====== Data for review

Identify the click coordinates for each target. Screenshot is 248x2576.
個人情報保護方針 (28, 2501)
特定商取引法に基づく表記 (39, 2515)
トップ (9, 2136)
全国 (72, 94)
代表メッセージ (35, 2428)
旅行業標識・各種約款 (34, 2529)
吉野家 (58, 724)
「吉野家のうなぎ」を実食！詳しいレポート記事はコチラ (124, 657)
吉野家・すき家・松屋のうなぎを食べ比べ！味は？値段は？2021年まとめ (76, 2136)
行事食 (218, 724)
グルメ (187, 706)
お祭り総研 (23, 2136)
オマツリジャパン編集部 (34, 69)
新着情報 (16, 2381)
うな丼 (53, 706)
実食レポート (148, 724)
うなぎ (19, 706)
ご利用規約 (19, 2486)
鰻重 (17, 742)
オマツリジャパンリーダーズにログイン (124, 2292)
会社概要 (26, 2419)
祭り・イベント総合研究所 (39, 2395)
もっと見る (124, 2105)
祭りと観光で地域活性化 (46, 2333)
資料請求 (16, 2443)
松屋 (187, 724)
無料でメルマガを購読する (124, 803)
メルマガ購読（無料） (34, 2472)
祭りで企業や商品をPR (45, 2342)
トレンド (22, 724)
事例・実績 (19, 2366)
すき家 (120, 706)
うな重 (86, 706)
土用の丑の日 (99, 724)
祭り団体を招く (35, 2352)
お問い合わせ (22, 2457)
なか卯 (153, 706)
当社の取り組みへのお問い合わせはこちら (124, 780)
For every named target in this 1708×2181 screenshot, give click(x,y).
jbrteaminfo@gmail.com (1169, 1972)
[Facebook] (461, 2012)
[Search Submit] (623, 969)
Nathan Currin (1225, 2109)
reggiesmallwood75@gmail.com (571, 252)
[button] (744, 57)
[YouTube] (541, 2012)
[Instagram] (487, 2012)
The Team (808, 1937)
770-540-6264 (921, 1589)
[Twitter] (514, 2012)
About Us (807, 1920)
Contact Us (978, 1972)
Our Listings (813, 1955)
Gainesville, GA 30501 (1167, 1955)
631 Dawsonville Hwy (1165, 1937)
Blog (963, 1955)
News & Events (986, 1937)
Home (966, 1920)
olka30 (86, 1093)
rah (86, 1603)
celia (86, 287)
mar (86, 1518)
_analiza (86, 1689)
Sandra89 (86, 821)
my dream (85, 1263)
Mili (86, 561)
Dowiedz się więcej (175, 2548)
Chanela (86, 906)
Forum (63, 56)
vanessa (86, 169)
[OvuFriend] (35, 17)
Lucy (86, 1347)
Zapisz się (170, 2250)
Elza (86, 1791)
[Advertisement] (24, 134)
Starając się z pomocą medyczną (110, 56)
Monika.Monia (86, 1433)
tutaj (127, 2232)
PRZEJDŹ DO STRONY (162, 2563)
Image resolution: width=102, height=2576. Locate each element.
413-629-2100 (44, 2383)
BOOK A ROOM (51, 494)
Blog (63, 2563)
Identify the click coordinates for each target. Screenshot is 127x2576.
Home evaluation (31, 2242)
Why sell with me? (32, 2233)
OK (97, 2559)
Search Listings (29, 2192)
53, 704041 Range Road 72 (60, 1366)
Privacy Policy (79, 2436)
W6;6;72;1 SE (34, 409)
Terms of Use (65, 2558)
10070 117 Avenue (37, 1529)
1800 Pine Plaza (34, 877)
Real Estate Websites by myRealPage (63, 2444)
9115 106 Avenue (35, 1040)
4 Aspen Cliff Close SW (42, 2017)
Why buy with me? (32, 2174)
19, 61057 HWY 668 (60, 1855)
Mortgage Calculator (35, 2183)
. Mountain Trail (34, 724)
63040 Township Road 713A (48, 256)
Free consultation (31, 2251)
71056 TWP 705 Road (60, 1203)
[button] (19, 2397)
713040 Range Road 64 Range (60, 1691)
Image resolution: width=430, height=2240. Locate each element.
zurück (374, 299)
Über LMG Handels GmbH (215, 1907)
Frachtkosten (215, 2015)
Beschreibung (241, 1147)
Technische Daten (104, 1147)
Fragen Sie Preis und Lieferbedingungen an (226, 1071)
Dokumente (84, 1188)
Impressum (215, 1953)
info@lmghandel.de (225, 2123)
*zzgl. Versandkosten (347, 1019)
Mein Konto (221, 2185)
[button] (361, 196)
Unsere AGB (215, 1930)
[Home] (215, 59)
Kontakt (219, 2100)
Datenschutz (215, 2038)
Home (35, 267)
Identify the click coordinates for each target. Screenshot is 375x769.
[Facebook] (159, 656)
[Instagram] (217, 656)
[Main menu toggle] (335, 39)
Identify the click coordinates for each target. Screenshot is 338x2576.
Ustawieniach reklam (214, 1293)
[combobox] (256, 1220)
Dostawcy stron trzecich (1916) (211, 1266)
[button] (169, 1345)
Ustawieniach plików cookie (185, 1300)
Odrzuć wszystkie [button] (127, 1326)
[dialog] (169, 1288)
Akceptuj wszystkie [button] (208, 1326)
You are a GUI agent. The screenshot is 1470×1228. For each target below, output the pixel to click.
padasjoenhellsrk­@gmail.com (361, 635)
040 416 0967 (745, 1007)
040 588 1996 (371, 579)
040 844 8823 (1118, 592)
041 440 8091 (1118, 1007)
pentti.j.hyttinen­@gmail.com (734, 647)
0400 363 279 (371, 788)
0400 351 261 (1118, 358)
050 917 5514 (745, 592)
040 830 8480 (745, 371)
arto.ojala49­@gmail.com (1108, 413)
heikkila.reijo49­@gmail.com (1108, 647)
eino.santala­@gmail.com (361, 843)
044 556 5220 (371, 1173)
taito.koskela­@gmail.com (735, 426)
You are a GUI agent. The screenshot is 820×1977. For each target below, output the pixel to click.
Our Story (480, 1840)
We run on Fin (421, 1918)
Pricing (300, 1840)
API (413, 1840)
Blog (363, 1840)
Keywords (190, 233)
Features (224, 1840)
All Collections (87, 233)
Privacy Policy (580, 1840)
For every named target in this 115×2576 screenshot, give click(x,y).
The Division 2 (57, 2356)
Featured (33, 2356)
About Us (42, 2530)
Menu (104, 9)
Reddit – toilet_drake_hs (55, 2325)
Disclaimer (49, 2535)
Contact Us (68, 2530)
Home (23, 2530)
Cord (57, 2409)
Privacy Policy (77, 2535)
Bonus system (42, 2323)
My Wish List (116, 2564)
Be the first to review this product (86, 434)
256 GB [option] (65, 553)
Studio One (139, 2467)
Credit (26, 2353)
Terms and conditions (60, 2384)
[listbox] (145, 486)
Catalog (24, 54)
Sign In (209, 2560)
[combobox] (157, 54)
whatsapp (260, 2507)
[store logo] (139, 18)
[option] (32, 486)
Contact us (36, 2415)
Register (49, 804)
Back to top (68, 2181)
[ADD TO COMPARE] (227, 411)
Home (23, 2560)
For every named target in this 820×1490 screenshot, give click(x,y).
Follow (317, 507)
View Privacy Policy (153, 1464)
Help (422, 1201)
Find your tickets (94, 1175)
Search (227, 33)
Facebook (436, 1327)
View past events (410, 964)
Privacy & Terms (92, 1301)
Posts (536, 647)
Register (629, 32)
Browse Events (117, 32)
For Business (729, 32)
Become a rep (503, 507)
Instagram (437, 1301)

============

**What is being asked**. Determine how many lines above have the string "gmail" and output nothing besides the count.

**Expected answer**. 8